A large pooled analysis of 1.7 million participants, published in Circulation, found that both unprocessed red meat and processed meat were associated with higher risk of fatal coronary heart disease. But the thresholds matter. For unprocessed red meat, the increased risk appeared when comparing people eating 125 grams or more per day (roughly two large servings) against those eating very little. At that high intake level, risk rose by 34% for women and 6% for men. Processed meat showed similar or slightly higher risk increases at much smaller quantities, just 50 grams per day.

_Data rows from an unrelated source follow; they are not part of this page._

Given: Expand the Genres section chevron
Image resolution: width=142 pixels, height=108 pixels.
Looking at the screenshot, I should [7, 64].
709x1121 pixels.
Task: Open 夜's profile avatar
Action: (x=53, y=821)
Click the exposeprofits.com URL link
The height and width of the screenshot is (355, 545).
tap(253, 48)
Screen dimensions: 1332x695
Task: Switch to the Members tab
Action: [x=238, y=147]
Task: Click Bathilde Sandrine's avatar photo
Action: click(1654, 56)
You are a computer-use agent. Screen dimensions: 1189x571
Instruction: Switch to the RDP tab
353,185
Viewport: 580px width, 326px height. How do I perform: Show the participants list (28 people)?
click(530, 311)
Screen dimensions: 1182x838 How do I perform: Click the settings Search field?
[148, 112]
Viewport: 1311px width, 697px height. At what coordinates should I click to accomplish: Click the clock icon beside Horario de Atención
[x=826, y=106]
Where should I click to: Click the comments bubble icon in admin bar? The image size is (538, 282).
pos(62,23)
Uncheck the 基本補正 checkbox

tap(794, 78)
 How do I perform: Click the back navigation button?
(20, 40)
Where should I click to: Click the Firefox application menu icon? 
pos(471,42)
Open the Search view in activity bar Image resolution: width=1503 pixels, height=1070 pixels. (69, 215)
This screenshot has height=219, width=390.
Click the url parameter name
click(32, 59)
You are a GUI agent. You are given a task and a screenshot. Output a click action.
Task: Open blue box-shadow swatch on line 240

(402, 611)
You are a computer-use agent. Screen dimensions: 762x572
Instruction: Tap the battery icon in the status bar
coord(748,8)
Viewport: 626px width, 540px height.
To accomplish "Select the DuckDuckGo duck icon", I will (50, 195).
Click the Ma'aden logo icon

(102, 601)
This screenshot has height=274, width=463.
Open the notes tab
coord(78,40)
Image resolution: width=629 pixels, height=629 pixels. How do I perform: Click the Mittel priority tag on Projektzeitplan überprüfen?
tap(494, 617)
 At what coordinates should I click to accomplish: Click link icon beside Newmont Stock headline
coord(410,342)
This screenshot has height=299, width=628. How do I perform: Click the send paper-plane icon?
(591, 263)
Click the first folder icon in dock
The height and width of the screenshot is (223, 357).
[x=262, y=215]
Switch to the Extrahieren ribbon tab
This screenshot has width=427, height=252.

Cancer risk follows a similar pattern. The World Health Organization’s International Agency for Research on Cancer classified unprocessed red meat as “probably carcinogenic” (Group 2A), based on limited epidemiological evidence linking it to colorectal cancer. “Limited evidence” means the association has been observed but can’t be fully separated from other lifestyle factors. Processed meat, by contrast, received a stronger Group 1 classification, meaning the evidence is more definitive. The distinction is important: the risk from unprocessed red meat is less certain and appears to be smaller in magnitude.

Poultry and fish are not included in these red meat risk assessments and are generally associated with neutral or favorable health outcomes.

Choosing Leaner Cuts

Not all unprocessed meat is created equal when it comes to saturated fat. The USDA defines a “lean” cut as one containing less than 4.5 grams of saturated fat per 100-gram serving. “Extra lean” cuts contain less than 2 grams. Choosing lean cuts lets you get the protein and micronutrient benefits while keeping saturated fat intake lower.

Skinless chicken and turkey breast are naturally very lean. For beef, eye of round, sirloin tip, and top round are among the leanest options. Pork tenderloin is comparable to chicken breast in fat content. Game meats like venison and bison tend to be leaner than conventional beef across the board, with the added benefit of higher iron content.

How Much to Eat

The Dietary Guidelines for Americans recommend about 26 ounce-equivalents per week from the combined meats, poultry, and eggs category for adults on a 2,000-calorie diet. That works out to roughly 3.7 ounces per day, or a palm-sized portion at most meals. The guidelines specify that meats and poultry should be lean or low-fat, and suggest replacing processed or high-fat meats with seafood, beans, peas, or lentils to reduce saturated fat and sodium intake.

There’s no separate weekly cap for red versus white meat in the federal guidelines, but the pattern is clear: variety matters. Rotating between chicken, fish, lean beef, and plant proteins gives you the broadest nutrient profile while keeping any single risk factor from accumulating. If you eat red meat several times a week, keeping portions moderate and choosing unprocessed cuts over deli meats or sausages is one of the simplest upgrades you can make.